Scientists led by Dr. Custodia Garcia-Jimenez at the University Rey Juan Carlos in Madrid have uncovered a key mechanism that links obesity and diabetes with cancer: high sugar levels, which increase activity of a gene widely implicated in cancer progression.
Dr Garcia Jimenez’s laboratory was studying how cells in the intestine respond to sugars and signal to the pancreas to release insulin, the key hormone that controls blood sugar levels. Sugars in the intestine trigger cells to release a hormone called GIP that enhances insulin release by the pancreas.
In a study published in Molecular Cell, Dr Garcia Jimenez’s team showed that the ability of the intestinal cells to secrete GIP is controlled by a protein called β-catenin, and that the activity of β-catenin is strictly dependent on sugar levels.
Increased activity of β-catenin is known to be a major factor in the development of many cancers and can make normal cells immortal, a key step in early stages of cancer progression. The study demonstrates that high (but not normal) sugar levels induce nuclear accumulation of β-catenin and leads to cell proliferation. The changes induced on β-catenin, the molecules involved and the diversity of cancer cells susceptible to these changes are identified.
Dr. Custodia García said “We were surprised to realize that changes in our metabolism caused by dietary sugar impact on our cancer risk. We are now investigating what other dietary components may influence our cancer risk. Changing diet is one of easiest prevention strategies that can potentially save a lot of suffering and money”.
Colin Goding, Professor of Oncology at the University of Oxford, UK said ‘Previously we were unsure about how increased blood sugar found in diabetes and obesity could increase cancer risk.

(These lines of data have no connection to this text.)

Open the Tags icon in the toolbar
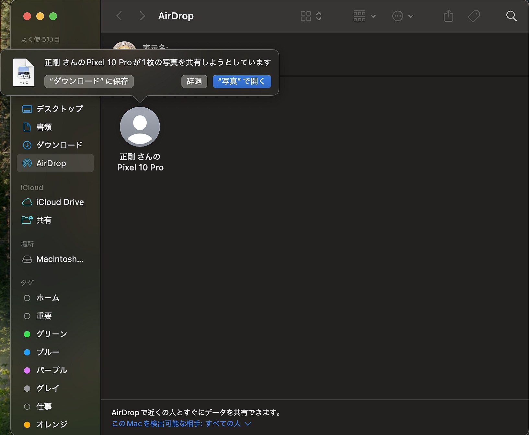The width and height of the screenshot is (529, 435). (474, 16)
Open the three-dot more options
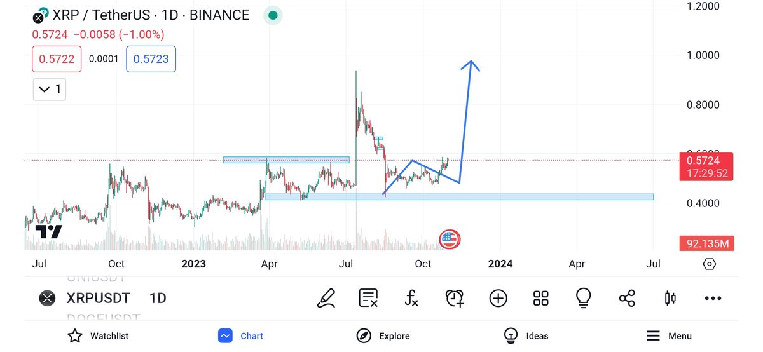 click(713, 298)
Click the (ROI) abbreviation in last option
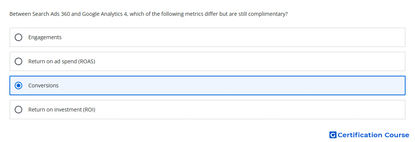The height and width of the screenshot is (142, 415). [x=89, y=110]
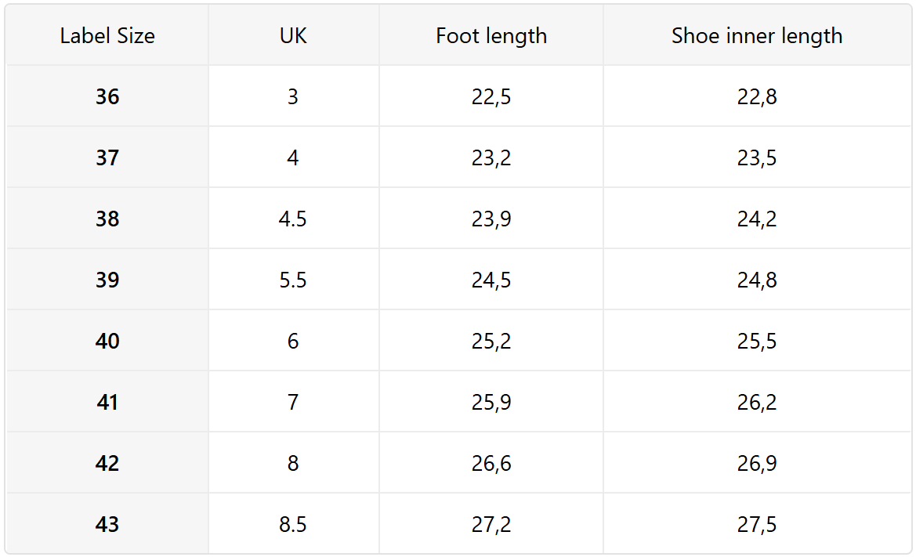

This study identifies a key molecular mechanism through which high blood glucose would predispose to cancer. It opens the way for potential novel therapies aimed at reducing cancer risk in the obese and diabetic populations.’
Estimations published by the World Health Organisation (WHO): Obesity predisposes to diabetes and its prevalence is doubling every 20 years worldwide. More than 1 in 10 adults worldwide (12%) are obese (BMI>30). 1 in 6 children in UK and Spain suffer obesity.
Diabetes caused 4.6 million deaths in 2011, more than 2 deaths per hour in Spain, more in USA. Worldwide, 1 in 10 adults (10%) suffered from diabetes in 2010 and more than one-third of individuals with diabetes are unaware they suffer from the disease. The national cost of diabetes or cancer is in the order of billions of pounds or euros in Spain or England.
More than half (63%) of premature deaths worldwide are due to non communicable diseases (NCD) of which cancer and diabetes are among the 4 causes more frequent.
At least 1 in 3 of the main cancers (27–39%) can be prevented by improving diet, physical activity and body composition.